**REQUIREMENT**
Each line from the one that contains "Task: Type in" to the end of the entries must be copied word for word, and only those lines.

Stored items:
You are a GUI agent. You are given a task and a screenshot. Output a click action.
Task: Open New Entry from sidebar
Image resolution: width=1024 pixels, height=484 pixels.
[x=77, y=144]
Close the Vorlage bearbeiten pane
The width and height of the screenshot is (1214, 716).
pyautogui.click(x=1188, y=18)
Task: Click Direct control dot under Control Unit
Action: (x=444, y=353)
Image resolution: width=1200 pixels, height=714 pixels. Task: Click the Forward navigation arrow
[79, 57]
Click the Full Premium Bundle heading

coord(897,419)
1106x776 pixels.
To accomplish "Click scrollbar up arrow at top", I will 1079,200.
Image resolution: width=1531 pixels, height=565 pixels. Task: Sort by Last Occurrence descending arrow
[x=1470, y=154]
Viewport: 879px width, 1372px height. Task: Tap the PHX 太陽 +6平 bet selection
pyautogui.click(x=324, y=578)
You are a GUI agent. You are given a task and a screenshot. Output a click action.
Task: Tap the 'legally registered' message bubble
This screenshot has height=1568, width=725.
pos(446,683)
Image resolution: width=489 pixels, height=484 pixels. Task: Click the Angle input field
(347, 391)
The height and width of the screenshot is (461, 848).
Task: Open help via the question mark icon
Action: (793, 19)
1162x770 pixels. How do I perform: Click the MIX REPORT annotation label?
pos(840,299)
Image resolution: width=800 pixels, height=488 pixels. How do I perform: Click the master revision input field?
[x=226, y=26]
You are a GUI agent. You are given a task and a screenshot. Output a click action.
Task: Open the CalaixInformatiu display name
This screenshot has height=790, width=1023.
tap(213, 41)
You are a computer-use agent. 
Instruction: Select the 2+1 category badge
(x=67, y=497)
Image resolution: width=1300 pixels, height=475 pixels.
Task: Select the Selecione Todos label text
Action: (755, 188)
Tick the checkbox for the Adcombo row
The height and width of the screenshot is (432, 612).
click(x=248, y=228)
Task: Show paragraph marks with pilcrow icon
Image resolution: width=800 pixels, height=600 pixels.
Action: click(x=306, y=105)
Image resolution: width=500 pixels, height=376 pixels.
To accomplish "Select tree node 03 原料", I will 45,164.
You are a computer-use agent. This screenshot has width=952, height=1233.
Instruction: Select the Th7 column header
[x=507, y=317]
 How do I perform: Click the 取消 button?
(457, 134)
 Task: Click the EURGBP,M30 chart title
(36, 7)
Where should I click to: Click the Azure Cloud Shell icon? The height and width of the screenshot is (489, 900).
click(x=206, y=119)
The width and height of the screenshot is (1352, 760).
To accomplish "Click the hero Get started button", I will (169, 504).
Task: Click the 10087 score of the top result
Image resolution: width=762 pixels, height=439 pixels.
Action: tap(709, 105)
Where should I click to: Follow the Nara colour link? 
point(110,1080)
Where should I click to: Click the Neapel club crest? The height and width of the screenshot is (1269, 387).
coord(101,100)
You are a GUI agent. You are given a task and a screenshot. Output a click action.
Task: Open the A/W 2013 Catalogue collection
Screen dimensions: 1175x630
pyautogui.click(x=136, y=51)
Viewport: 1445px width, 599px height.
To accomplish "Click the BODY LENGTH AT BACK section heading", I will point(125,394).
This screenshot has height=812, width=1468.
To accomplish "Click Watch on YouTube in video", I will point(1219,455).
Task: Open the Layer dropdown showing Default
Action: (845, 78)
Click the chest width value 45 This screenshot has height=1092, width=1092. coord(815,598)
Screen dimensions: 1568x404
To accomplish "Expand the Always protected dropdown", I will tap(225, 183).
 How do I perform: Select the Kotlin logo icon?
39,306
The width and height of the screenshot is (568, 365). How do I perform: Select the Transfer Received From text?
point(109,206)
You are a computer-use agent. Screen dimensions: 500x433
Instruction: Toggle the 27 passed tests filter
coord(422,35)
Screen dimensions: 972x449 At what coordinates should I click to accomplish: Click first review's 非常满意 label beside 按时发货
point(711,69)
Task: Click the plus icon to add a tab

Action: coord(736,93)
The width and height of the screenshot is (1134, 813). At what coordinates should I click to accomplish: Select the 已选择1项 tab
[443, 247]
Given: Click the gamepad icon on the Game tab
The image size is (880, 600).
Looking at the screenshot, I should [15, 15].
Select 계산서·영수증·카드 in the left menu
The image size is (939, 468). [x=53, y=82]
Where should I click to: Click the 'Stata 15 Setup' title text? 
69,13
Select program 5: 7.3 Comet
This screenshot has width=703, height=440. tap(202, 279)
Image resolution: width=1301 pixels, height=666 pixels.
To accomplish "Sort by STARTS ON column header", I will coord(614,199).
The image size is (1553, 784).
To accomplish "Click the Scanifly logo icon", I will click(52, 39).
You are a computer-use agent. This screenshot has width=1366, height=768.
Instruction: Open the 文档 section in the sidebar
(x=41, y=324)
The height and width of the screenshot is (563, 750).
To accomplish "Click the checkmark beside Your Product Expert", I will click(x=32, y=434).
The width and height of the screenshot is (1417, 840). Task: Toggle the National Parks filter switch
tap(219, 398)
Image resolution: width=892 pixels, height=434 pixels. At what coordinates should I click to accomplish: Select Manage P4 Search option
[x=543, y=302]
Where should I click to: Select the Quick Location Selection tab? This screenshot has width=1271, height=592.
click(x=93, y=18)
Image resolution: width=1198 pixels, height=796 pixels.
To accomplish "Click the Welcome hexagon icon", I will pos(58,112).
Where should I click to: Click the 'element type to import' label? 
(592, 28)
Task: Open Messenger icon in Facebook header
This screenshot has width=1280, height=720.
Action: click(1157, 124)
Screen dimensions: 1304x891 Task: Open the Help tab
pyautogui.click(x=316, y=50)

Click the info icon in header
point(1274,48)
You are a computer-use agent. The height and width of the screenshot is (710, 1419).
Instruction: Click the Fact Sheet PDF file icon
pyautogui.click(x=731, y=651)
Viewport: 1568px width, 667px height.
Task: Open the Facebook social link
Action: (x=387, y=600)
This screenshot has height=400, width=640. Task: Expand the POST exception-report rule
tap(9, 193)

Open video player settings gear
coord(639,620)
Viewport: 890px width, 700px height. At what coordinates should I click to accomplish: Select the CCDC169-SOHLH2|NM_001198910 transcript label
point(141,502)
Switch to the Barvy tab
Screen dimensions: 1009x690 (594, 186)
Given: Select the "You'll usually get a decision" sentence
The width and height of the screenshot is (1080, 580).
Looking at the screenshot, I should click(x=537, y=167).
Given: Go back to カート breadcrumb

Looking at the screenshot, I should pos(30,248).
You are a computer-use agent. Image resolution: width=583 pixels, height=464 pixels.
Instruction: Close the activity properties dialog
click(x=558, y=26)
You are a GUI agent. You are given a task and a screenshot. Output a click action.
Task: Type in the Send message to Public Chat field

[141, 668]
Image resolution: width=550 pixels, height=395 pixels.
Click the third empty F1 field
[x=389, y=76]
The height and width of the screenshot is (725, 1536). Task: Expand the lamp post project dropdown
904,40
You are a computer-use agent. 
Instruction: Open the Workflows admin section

**WRITTEN ANSWER**
Task: Type in the Send message to Public Chat field

[141, 668]
Image resolution: width=550 pixels, height=395 pixels.
Click the third empty F1 field
[x=389, y=76]
The height and width of the screenshot is (725, 1536). Task: Expand the lamp post project dropdown
904,40
You are a computer-use agent. 
Instruction: Open the Workflows admin section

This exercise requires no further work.